Ya Marx, siguiendo a los economistas clásicos, hablaba de economía política, y nunca simplemente de economía, puesto que esta era inseparable de la acción del Estado, de su intervención tanto política, militar y económica (en particular a través del crédito público, verdadero ‘credo’ del capital).

El lado político de la expresión “economía política” nunca fue realmente estudiado por Marx, que privilegió el “capital”.

Con el advenimiento del imperialismo las cosas cambian profundamente, ya que no solo el Estado desempeña un papel determinante, tanto desde el punto de vista económico como desde el político/militar, sino que también uno de los atributos de su soberanía se vuelve estratégico para el capitalismo: declarar y conducir la guerra.

Gramsci, en su famoso artículo La revolución contra el capital, analiza lo que distingue el capitalismo de Marx del de Lenin: «Marx previó lo previsible. No podía prever la guerra europea, o, mejor dicho, no podía prever que esta guerra tendría la duración y los efectos que tuvo”.

Rosa Luxemburg, unos años antes, en su obra principal, observa que, en el mercado mundial, tal y como se ha configurado con el imperialismo, la guerra, las relaciones de fuerza entre Estados y los conflictos por la apropiación colonial hacen que el funcionamiento de las leyes económicas sea más que precario.

En términos más generales, la crítica de la economía política presenta un defecto fundamental: no puede partir de la producción de mercancías y su distribución. Ni siquiera la producción marxiana constituye un buen punto de partida, ya que presupone que la fuerza de trabajo ya está privada de toda propiedad y que el capitalista, por el contrario, es el propietario de las condiciones materiales de la existencia.

La división entre propietarios y no propietarios no es el resultado de la producción: surge de la fuerza, de la violencia, de la guerra civil. Desde cualquier punto de vista desde el cual se analice la producción (a nivel macro —mercado mundial— o micro —producción en fábrica, trabajo doméstico, etc.—), no se puede separar de la guerra.

Pero el elemento decisivo es la transformación de la naturaleza del conflicto: la entrada de los “pueblos oprimidos” (los pueblos colonizados) en la lucha. La transformación, en esta parte del mundo, de la lucha de clases en guerra de guerrilleros y en revolución victoriosa, sustrae a la soberanía del Estado la prerrogativa de declarar y llevar a cabo la guerra.

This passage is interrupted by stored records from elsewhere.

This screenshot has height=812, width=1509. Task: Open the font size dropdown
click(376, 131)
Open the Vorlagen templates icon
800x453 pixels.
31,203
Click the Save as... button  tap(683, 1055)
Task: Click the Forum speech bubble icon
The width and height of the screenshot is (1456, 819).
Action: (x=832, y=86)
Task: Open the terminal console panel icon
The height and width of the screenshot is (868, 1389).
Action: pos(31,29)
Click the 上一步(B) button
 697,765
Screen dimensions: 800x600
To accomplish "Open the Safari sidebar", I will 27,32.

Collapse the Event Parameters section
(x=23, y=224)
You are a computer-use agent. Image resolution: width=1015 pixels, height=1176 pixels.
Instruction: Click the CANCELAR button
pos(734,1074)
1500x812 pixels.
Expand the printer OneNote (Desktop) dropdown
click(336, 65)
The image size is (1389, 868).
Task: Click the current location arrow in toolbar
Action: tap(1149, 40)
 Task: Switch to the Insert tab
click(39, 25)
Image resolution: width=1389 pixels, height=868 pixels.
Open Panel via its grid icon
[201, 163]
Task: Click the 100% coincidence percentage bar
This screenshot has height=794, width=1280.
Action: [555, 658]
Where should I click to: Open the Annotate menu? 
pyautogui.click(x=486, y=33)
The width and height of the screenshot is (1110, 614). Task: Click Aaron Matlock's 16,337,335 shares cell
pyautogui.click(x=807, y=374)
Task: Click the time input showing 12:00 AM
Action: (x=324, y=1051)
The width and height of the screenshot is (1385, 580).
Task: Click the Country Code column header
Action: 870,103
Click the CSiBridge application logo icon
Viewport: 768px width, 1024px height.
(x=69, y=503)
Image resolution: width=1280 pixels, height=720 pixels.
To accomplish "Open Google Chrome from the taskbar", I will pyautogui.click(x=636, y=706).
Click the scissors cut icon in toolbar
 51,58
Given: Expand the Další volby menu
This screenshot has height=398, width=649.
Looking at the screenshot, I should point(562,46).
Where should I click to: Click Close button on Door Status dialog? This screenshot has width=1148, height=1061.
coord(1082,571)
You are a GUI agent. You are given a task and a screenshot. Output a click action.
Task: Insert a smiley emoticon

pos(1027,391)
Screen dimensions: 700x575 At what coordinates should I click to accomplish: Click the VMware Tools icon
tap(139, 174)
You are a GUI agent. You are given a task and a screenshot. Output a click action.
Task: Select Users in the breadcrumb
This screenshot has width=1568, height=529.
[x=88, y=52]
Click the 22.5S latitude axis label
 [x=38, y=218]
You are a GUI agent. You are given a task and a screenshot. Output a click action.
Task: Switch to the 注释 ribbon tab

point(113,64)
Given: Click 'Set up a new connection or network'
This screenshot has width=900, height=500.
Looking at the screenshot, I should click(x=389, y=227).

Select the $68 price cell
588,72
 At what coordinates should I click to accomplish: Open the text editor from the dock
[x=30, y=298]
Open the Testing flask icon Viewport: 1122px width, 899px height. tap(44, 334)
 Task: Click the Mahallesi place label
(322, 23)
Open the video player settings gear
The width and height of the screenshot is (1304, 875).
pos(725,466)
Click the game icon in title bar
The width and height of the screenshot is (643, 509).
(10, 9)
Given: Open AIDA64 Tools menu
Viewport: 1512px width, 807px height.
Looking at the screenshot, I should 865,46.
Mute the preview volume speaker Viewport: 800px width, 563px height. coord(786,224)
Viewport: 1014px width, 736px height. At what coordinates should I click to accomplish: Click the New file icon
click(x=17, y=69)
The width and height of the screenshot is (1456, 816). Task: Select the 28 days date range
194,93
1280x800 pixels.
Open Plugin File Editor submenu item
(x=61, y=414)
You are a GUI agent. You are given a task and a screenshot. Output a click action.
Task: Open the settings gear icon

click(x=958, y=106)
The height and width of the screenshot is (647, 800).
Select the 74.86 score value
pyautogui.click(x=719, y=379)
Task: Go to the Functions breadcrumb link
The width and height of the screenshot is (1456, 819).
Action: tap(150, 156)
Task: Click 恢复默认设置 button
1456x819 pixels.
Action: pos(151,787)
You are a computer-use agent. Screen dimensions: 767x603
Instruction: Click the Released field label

La división Norte/Sur, es decir, la colonización, sufre un primer y decisivo ataque del que ya no se recuperará. El conflicto da un salto cualitativo al convertirse en global, superando un umbral que obliga al Estado y al capital a reorganizarse para intentar detener lo que, tras el fin de la Primera Guerra Mundial y la revolución soviética, ya se denominaba “el declive de Occidente”.

Desde el advenimiento del imperialismo y la “guerra de guerrillas”, el marco general de la acción política y económica es la guerra civil mundial. Esta es la razón principal por la que la definición de crítica de la economía política es insuficiente.

Que la guerra tenga una función estructural en el capitalismo significa que constituye el marco en el que se desarrollan las luchas; y si cada lucha no es una guerra, debe tener en cuenta esta realidad, sobre todo porque, tarde o temprano, la maquinaria Estado-Capital les conduce inevitablemente a ella.

Lo quiera o no, la guerra, dada la naturaleza, las contradicciones y las oposiciones que suscita el capitalismo, representa el desenlace final del ciclo de acumulación.

En poco más de un siglo, se han sucedido cuatro guerras mundiales (y una guerra civil occidental). Pensar la estrategia fuera de este marco significa condenarse a la impotencia y a la derrota.

Traducción nuestra


*Maurizio Lazzarato vive y trabaja en París. Entre sus publicaciones con DeriveApprodi se encuentran: La fábrica del hombre endeudado (2012), El gobierno del hombre endeudado (2013), El capitalismo odia a todos (2019), Guerra o revolución (2022), Guerra y moneda (2023). Su última obra es: ¿Guerra civil mundial? (2024).

Nota nuestra

(1) “Partage du sensible”: Es un concepto central de Jacques Rancière. Se dejó en francés entre comillas, como es habitual. En español suele traducirse como «el reparto de lo sensible» o «la distribución de lo sensible», refiriéndose al sistema de divisiones y límites que define qué es visible, decible y pensable dentro de un orden social.